Aim of the task -
Through the line with "Task: Open El Vampiro Kirilo's profile avatar" and starting from the first line, return the records below word for word, with pictures left out.
+++ Data for processing +++
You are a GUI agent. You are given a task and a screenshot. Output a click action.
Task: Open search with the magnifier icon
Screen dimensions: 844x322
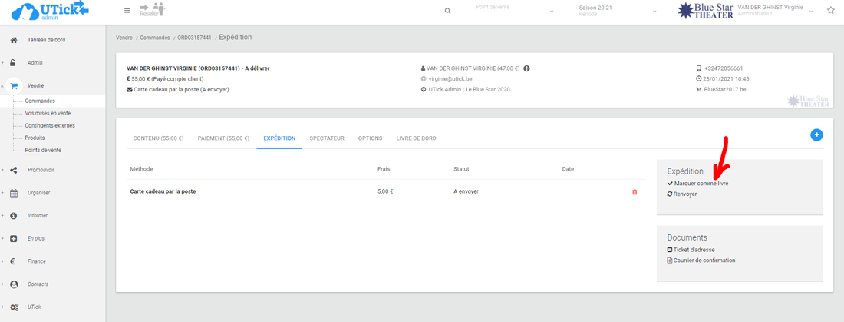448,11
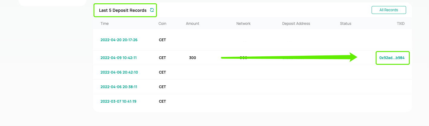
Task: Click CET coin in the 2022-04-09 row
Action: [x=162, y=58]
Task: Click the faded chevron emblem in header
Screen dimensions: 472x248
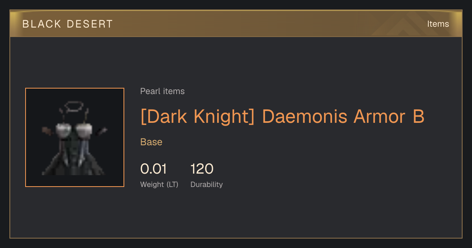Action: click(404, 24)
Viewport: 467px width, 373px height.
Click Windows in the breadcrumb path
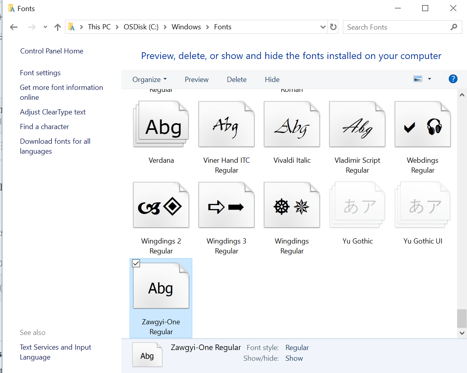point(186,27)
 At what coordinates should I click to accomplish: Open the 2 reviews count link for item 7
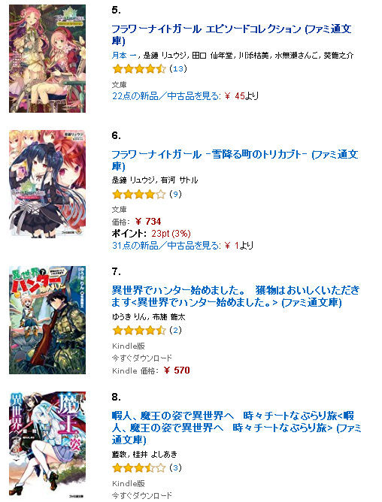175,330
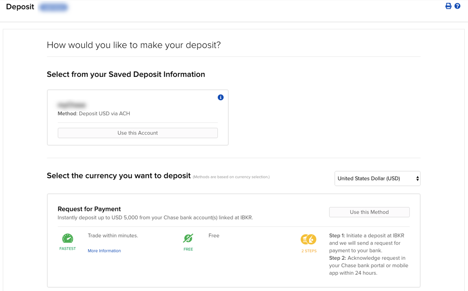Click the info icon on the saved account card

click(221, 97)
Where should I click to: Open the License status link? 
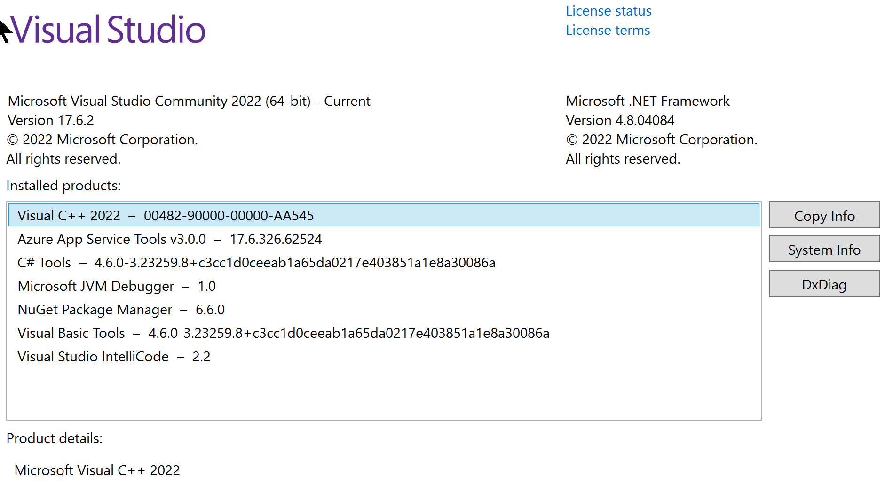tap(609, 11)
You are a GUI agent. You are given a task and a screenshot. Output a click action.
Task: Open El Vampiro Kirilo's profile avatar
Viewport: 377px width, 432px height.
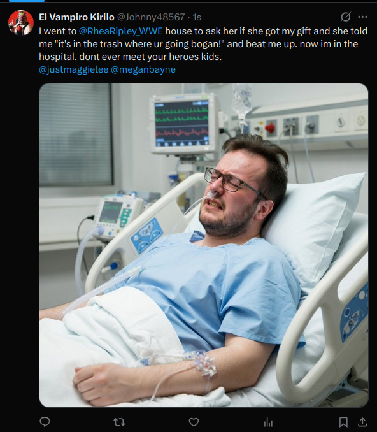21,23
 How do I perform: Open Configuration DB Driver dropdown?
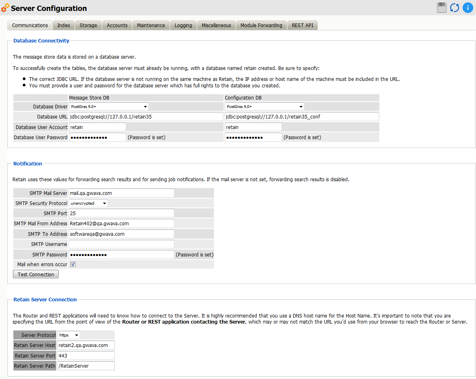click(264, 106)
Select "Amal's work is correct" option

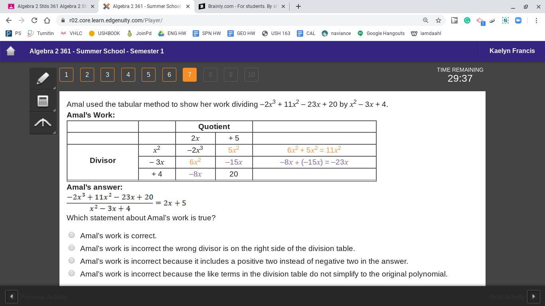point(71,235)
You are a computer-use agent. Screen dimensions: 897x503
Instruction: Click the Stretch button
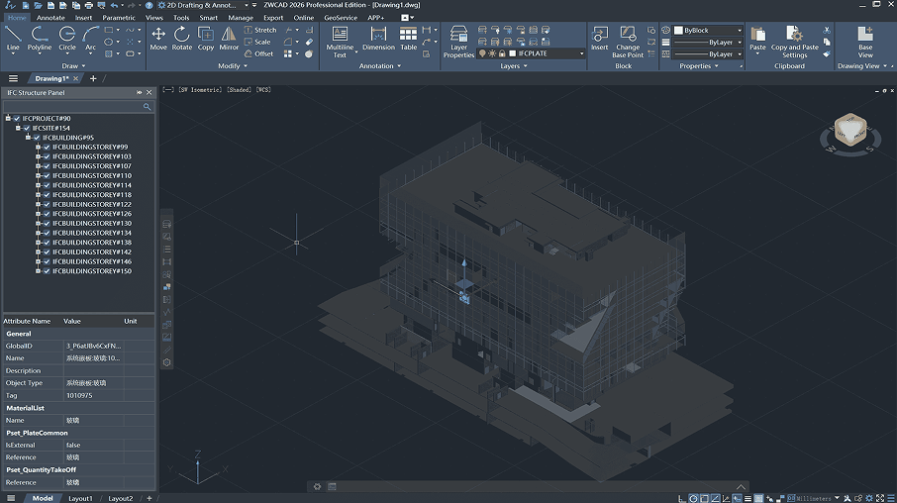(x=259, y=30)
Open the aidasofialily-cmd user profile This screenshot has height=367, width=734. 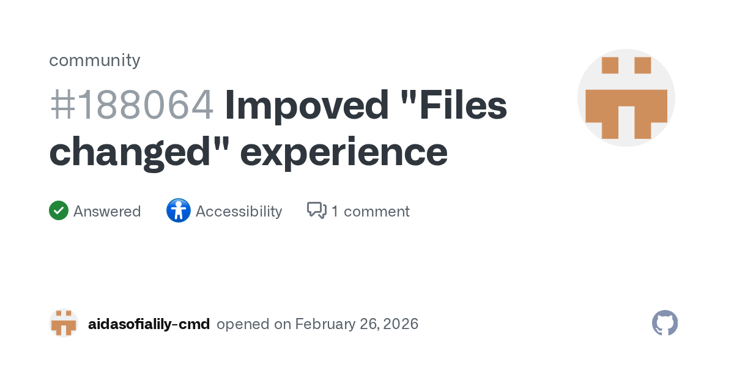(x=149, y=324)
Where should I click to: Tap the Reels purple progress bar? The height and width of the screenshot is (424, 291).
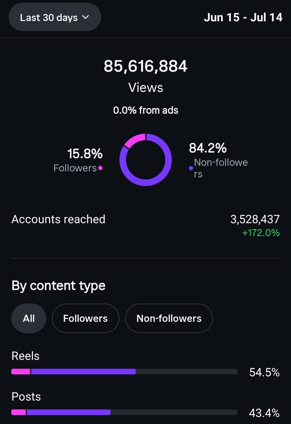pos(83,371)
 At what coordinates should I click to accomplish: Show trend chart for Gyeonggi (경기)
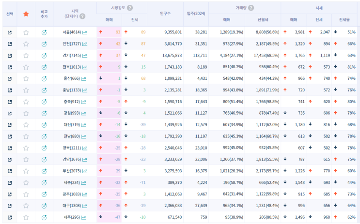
+++
Solution to the problem -
You are a GUI agent. You are given a task and a screenshot. Output a click action.
Task: Open search with the magnifier icon
Screen dimensions: 844x322
448,11
Task: Click CET coin in the 2022-04-09 row
Action: [x=162, y=58]
Task: Click the faded chevron emblem in header
Screen dimensions: 472x248
Action: click(404, 24)
Viewport: 467px width, 373px height.
Click Windows in the breadcrumb path
point(186,27)
 At what coordinates should I click to accomplish: Open the 2 reviews count link for item 7
175,330
Click the info icon on the saved account card

click(221, 97)
Where should I click to: Open the License status link? 
tap(609, 11)
You are a GUI agent. You are given a task and a screenshot. Output a click action.
Task: Open El Vampiro Kirilo's profile avatar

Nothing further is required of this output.